Paket Undang-undang bidang Keuangan Negara telah memberikan landasan/payung hukum di bidang pengelolaan dan administrasi keuangan negara/daerah. Undang-undang ini dimaksudkan pula untuk memperkokoh landasan pelaksanaan desentralisasi dan otonomi daerah dalam kerangka Negara Kesatuan Republik Indonesia. Dalam rangka pelaksanaan desentralisasi dan otonomi daerah, kepada daerah telah diberikan kewenangan yang luas, demikian pula dana yang diperlukan untuk menyelenggarakan kewenangan itu. Agar kewenangan dan dana tersebut dapat digunakan dengan sebaik-baiknya untuk penyelenggaraan tugas pemerintahan di daerah, diperlukan kaidah-kaidah sebagai rambu-rambu dalam pengelolaan keuangan daerah.

Otonomi Daerah merupakan upaya pemberdayaan daerah dalam pengambilan keputusan daerah secara lebih leluasa dan bertanggung jawab untuk mengelola sumber daya yang dimiliki sesuai dengan kepentingan, prioritas, dan potensi daerah sendiri. Kewenangan yang luas, utuh dan bulat yang meliputi perencanaan, pelaksanaan, pengawasan, pengendalian dan evaluasi pada semua aspek pemerintahan ini, pada akhirnya harus dipertanggungjawabkan kepada pemberi wewenang dan masyarakat. Penerapan otonomi daerah seutuhnya membawa konsekuensi logis berupa pelaksanaan penyelenggaraan pemerintahan dan pembangunan daerah berdasarkan manajemen keuangan yang sehat. Oleh karena itu, diperlukan sistem pengelolaan keuangan daerah yang baik dalam rangka mengelola dana APBD secara transparan, ekonomis, efisien, efektif dan akuntabel.

Dalam perundang-undangan bidang keuangan negara ini secara tegas diatur bagaimana Pemerintah Daerah menata sistem pemerintahan khususnya di bidang keuangan. Undang-undang ini mengatur mengenai asas umum perbendaharaan negara, kewenangan pejabat pengelola keuangan negara, pelaksanaan pendapatan dan belanja negara/daerah, pengelolaan uang, piutang dan utang negara/daerah, pengelolaan investasi dan barang milik negara/daerah, penatausahaan dan pertanggungjawaban APBN/APBD, pengendalian intern pemerintah, penyelesaian kerugian negara/daerah, serta pengelolaan keuangan badan layanan umum. Penyusunan RAPBD dengan pendekatan prestasi kerja, penerapan Sistem Akuntansi Keuangan Daerah, penyajian Neraca Daerah dan Laporan Arus Kas sebagai bentuk pertanggungjawaban Kepala Daerah, merupakan beberapa hal baru yang diamanahkan dalam peraturan tersebut.

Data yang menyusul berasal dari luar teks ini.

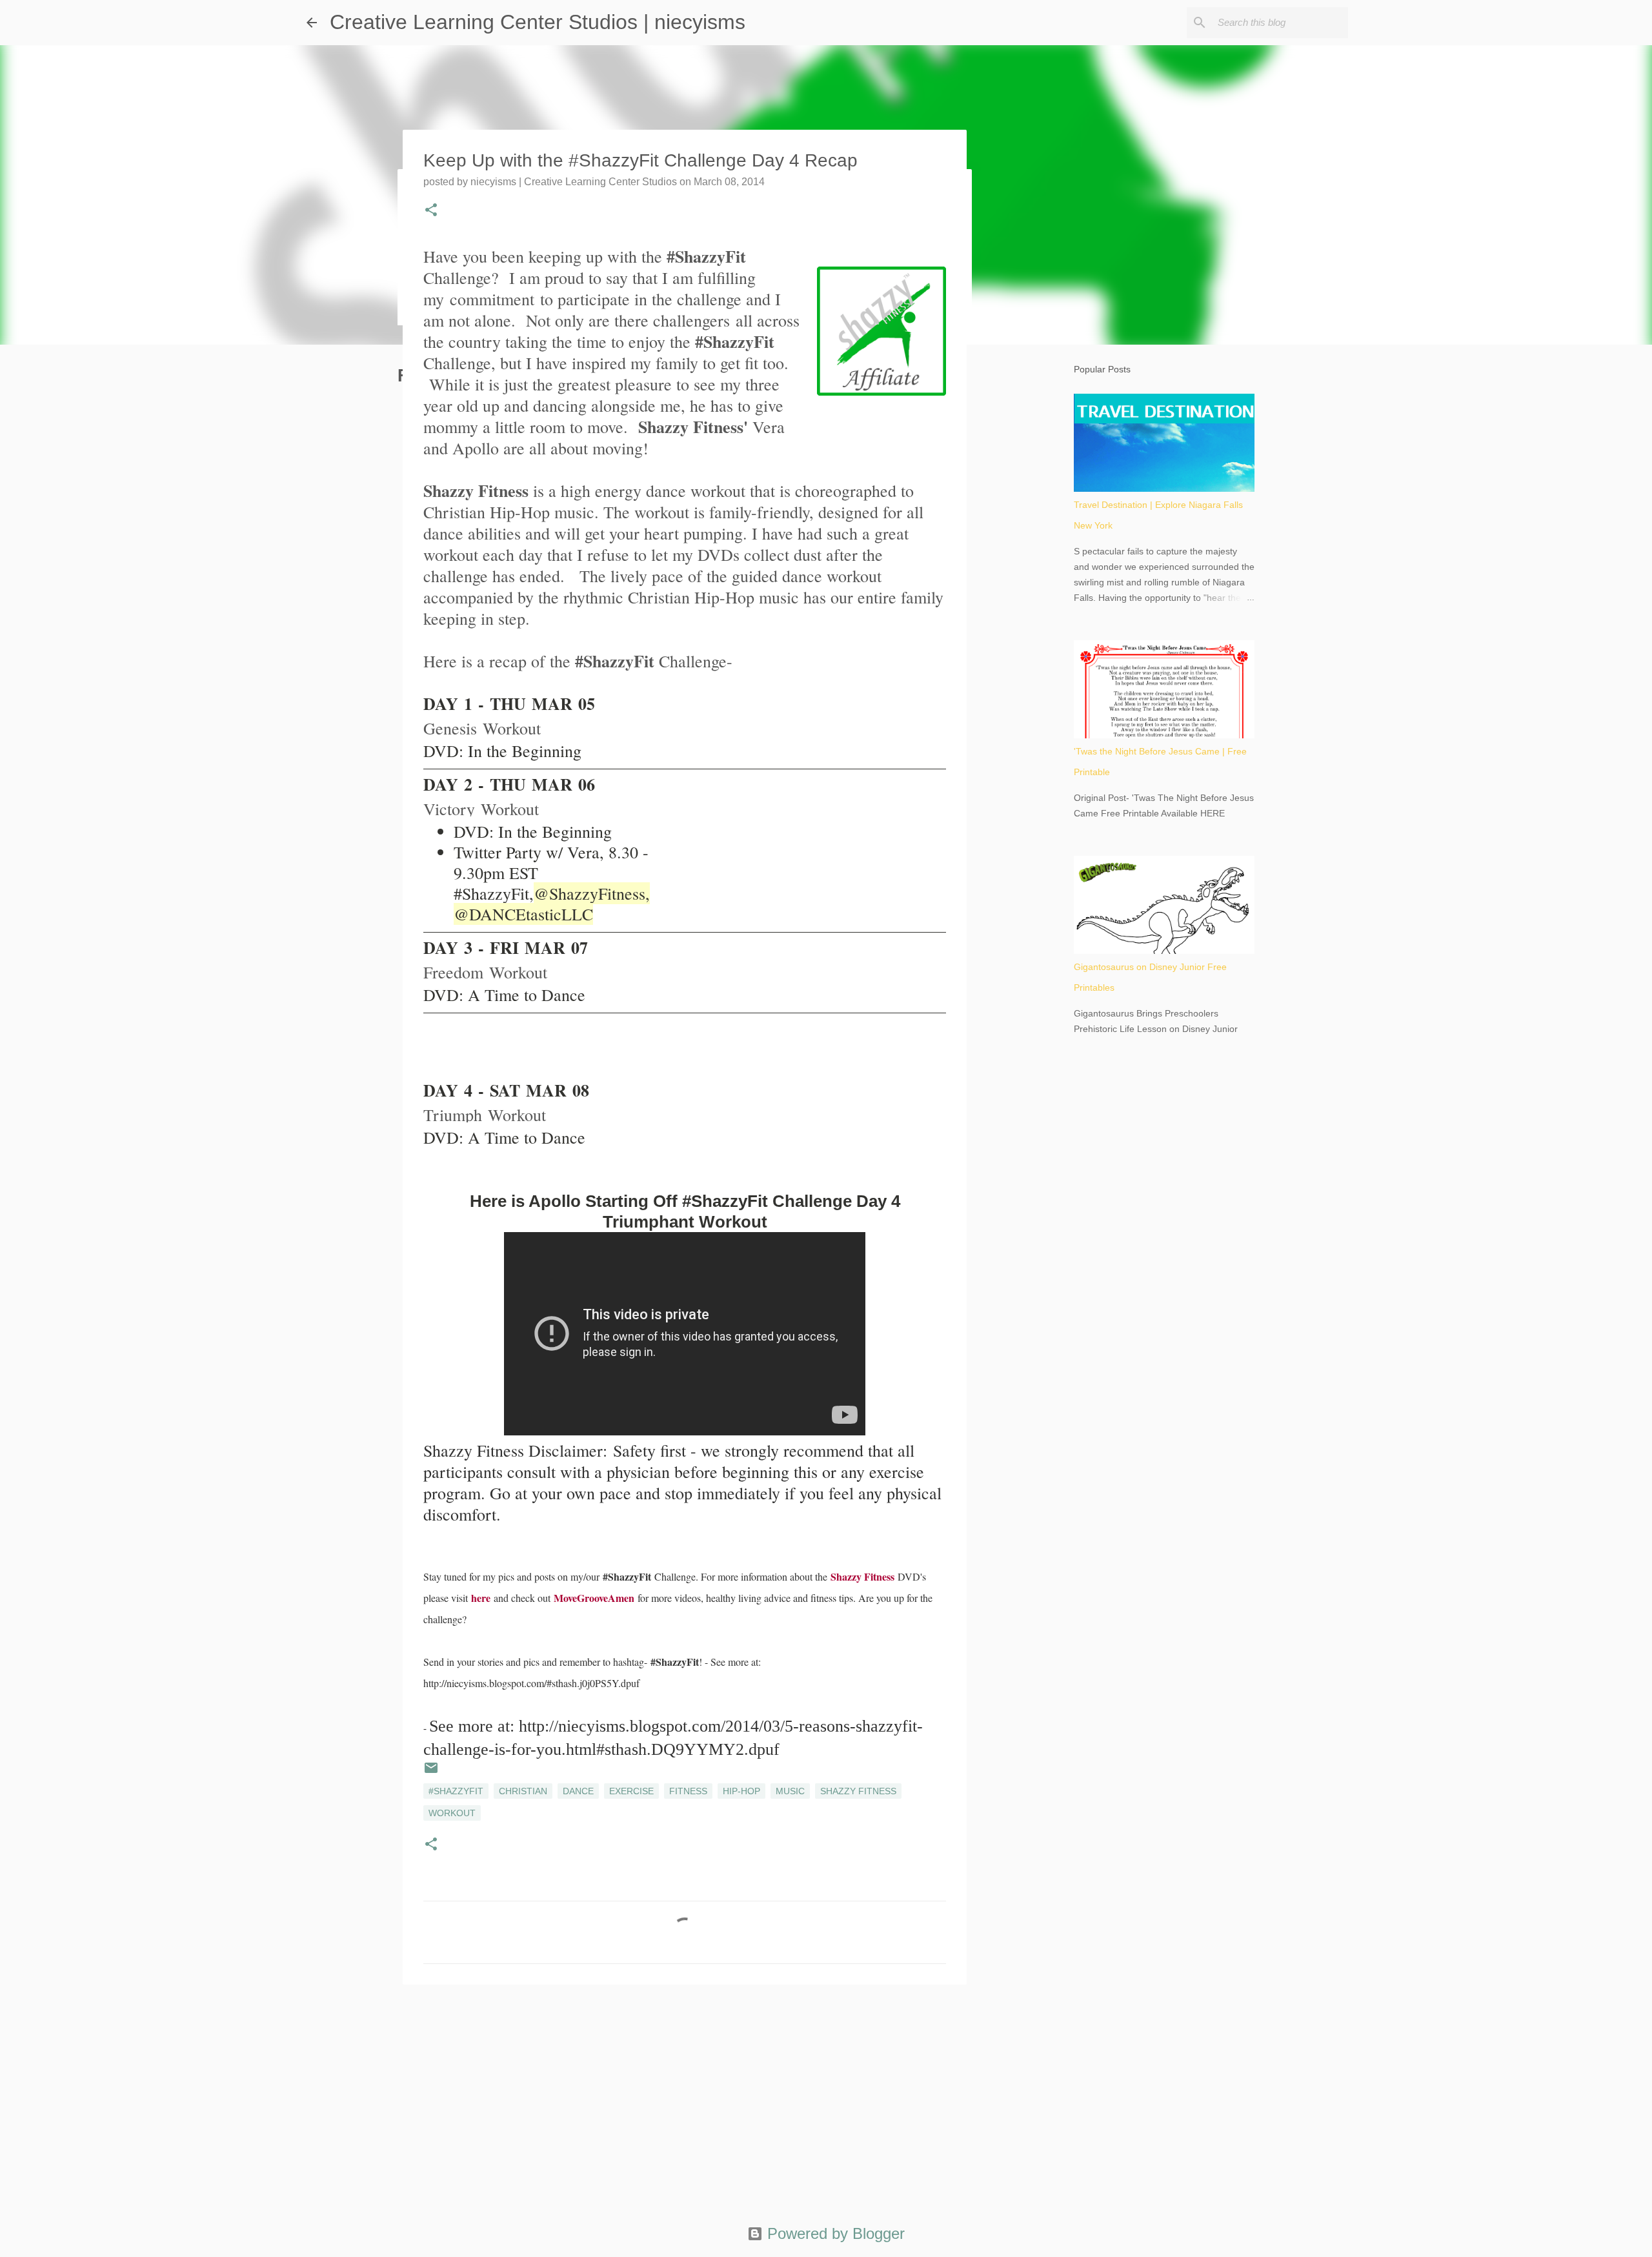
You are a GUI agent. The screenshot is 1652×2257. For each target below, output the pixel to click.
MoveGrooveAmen (594, 1597)
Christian (523, 1791)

Urgensi UU NO 17 Tahun 2003

Berdasarkan UU No.17 tahun 2003 tentang Keuangan Negara pasal 31, Gubernur/Bupati/Walikota harus membuat pertanggungjawaban pelaksanaan APBD dalam bentuk laporan keuangan yang telah diaudit oleh BPK (Badan Pemeriksa Keuangan). Laporan keuangan ini terdiri atas Laporan Realisasi APBD, Neraca, Laporan Arus Kas dan Catatan atas Laporan Keuangan. Hal ini menuntut kemampuan manajemen pemerintahan daerah untuk mengalokasikan sumber daya secara efisien dan efektif. Kemampuan ini memerlukan informasi akuntansi sebagai salah satu dasar penting dalam pengambilan keputusan alokasi sumber daya ekonomis. Laporan-laporan ini dapat dihasilkan dengan diterapkannya suatu sistem dan prosedur akuntansi yang integral dan terpadu dalam pengelolaan keuangan daerah. Dengan demikian laporan-laporan di atas dapat dihasilkan dengan diterapkannya suatu Sistem Informasi Akuntansi Keuangan Daerah (SIAKD) yang terintegrasi dengan sistem-sistem lain dalam manajemen keuangan daerah.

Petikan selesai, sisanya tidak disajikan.